● **PROBLEM TO SOLVE**:
Print every entry word for word, but omit the pictures.

Stored records:
- - -
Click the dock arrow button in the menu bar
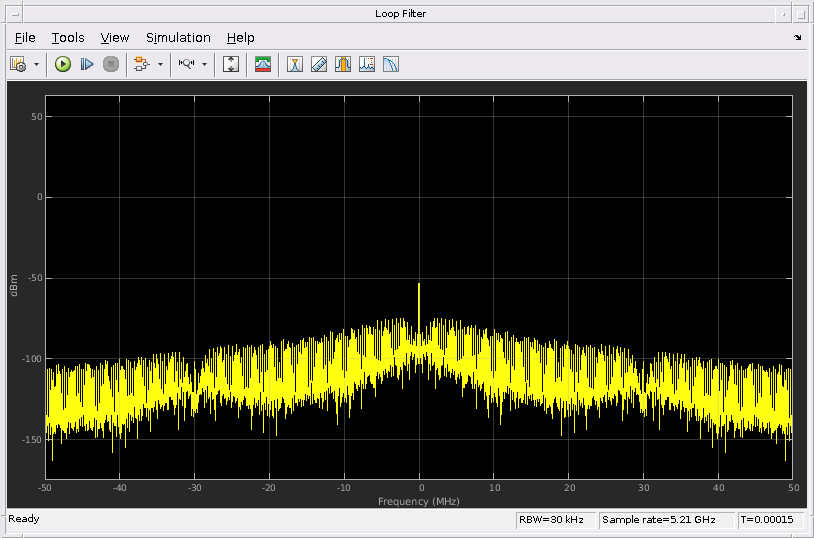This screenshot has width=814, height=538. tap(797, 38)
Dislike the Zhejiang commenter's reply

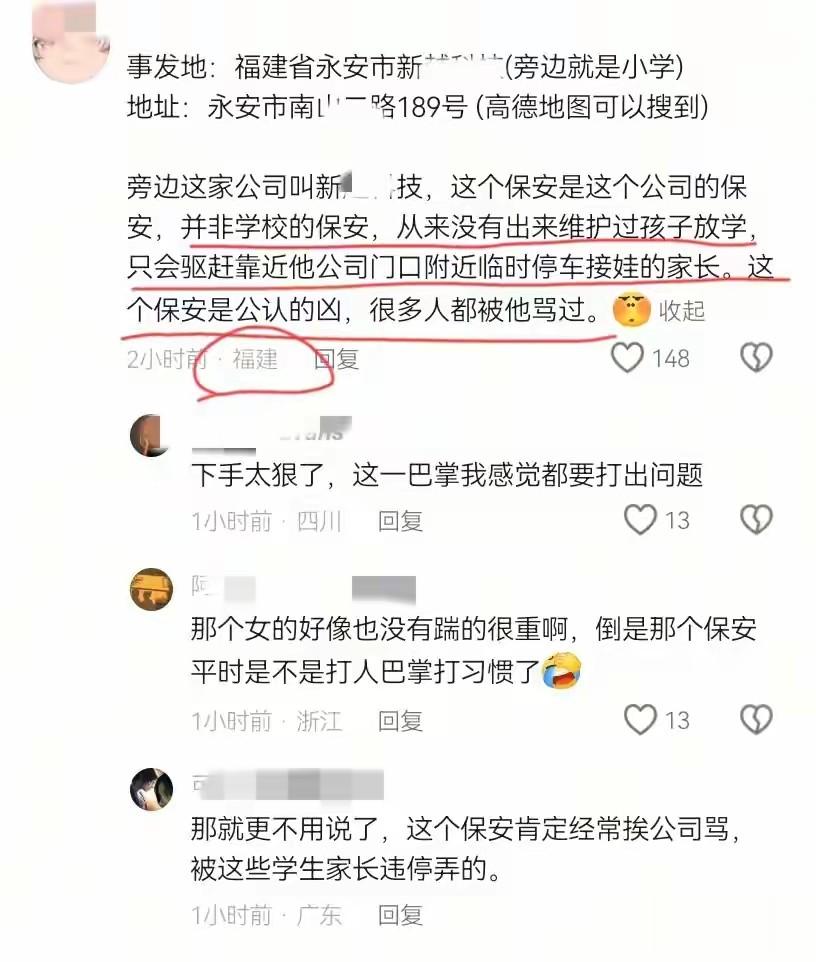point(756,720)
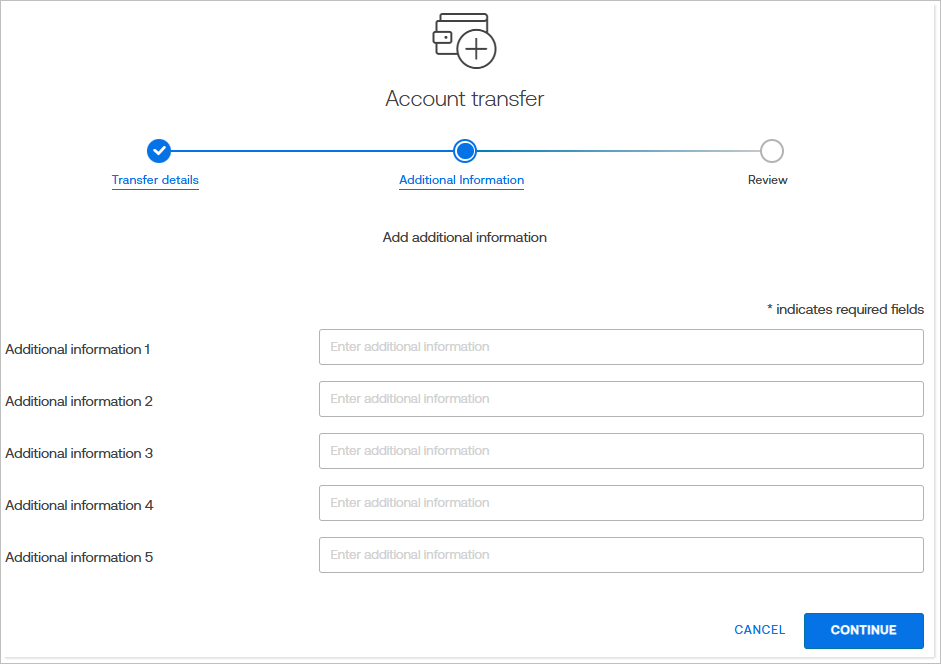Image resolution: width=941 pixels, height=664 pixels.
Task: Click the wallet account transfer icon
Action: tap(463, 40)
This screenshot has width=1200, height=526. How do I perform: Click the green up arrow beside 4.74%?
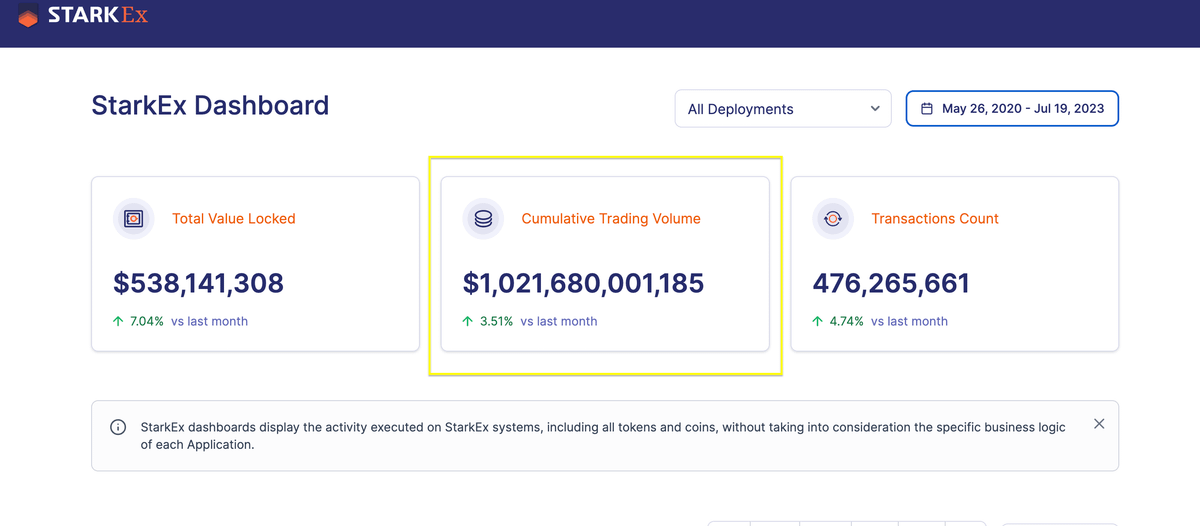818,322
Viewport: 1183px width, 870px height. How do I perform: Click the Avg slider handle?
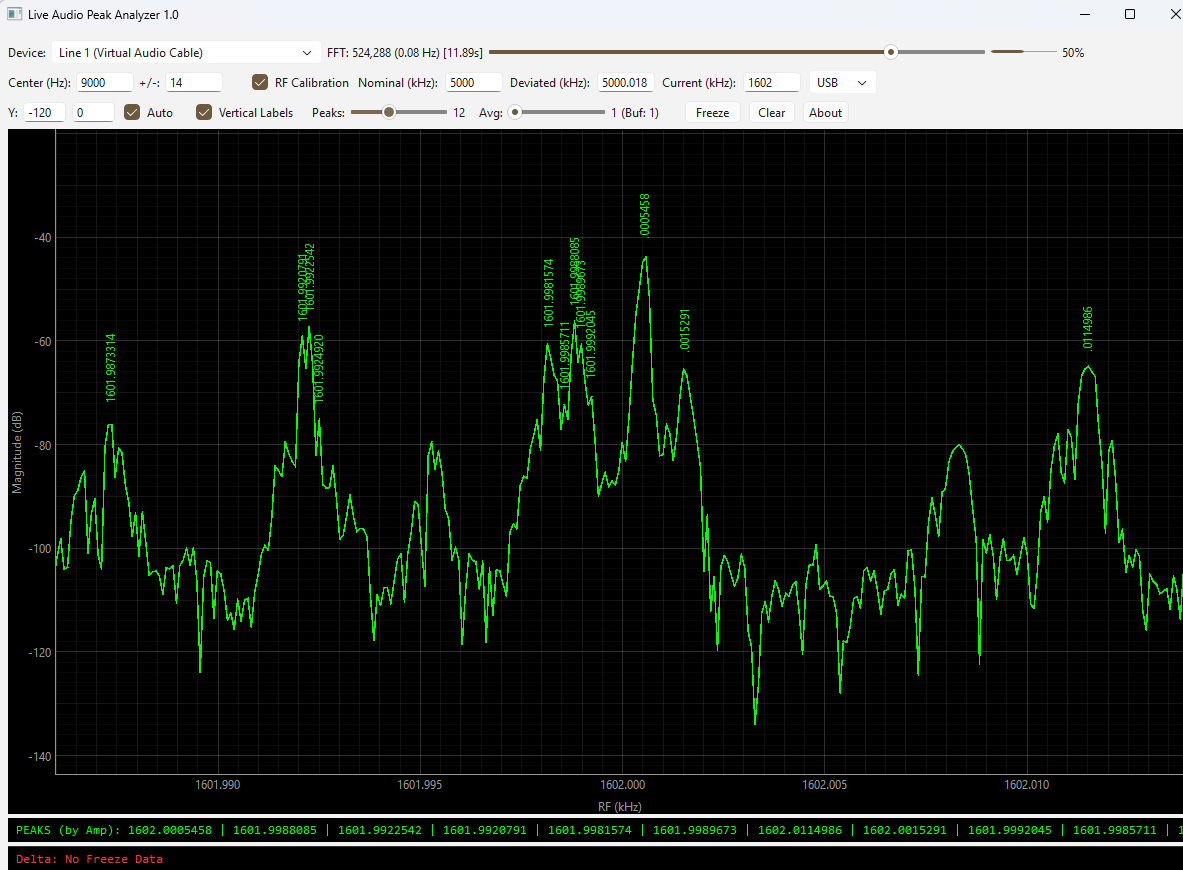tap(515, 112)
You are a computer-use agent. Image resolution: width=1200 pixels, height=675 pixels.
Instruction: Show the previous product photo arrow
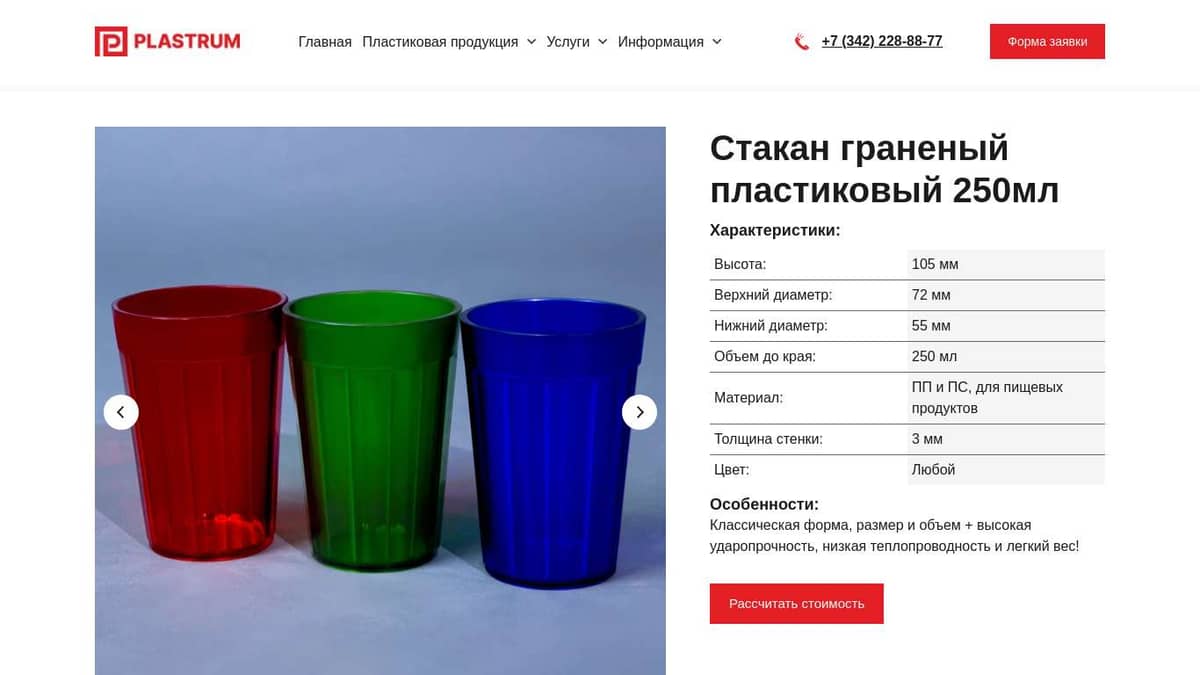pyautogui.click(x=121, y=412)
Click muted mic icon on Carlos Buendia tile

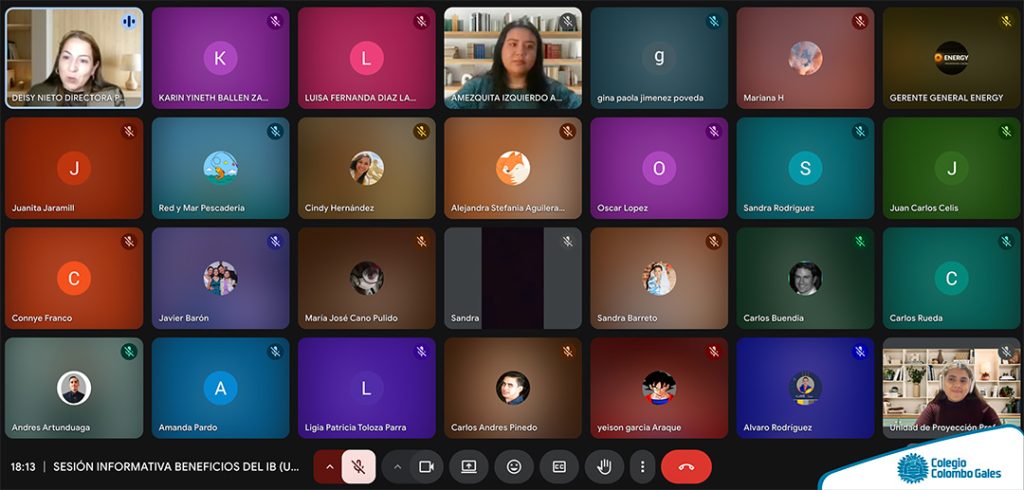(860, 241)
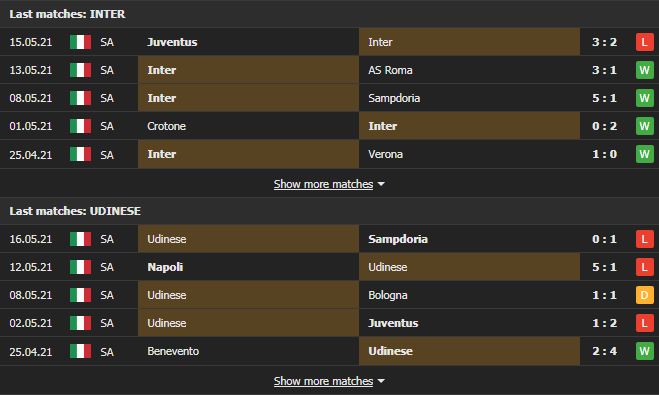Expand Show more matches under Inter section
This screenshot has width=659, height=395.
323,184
- - -
● **REPLY**:
Click the dock arrow button in the menu bar
This screenshot has width=814, height=538. tap(797, 38)
Dislike the Zhejiang commenter's reply

point(756,720)
Image resolution: width=941 pixels, height=664 pixels.
Task: Click the wallet account transfer icon
Action: tap(463, 40)
This screenshot has width=1200, height=526. How do I perform: Click the green up arrow beside 4.74%?
818,322
Viewport: 1183px width, 870px height. How do I perform: Click the Avg slider handle?
tap(515, 112)
You are a computer-use agent. Image resolution: width=1200 pixels, height=675 pixels.
Instruction: Show the previous product photo arrow
pyautogui.click(x=121, y=412)
Click muted mic icon on Carlos Buendia tile

(860, 241)
Expand Show more matches under Inter section
This screenshot has width=659, height=395.
323,184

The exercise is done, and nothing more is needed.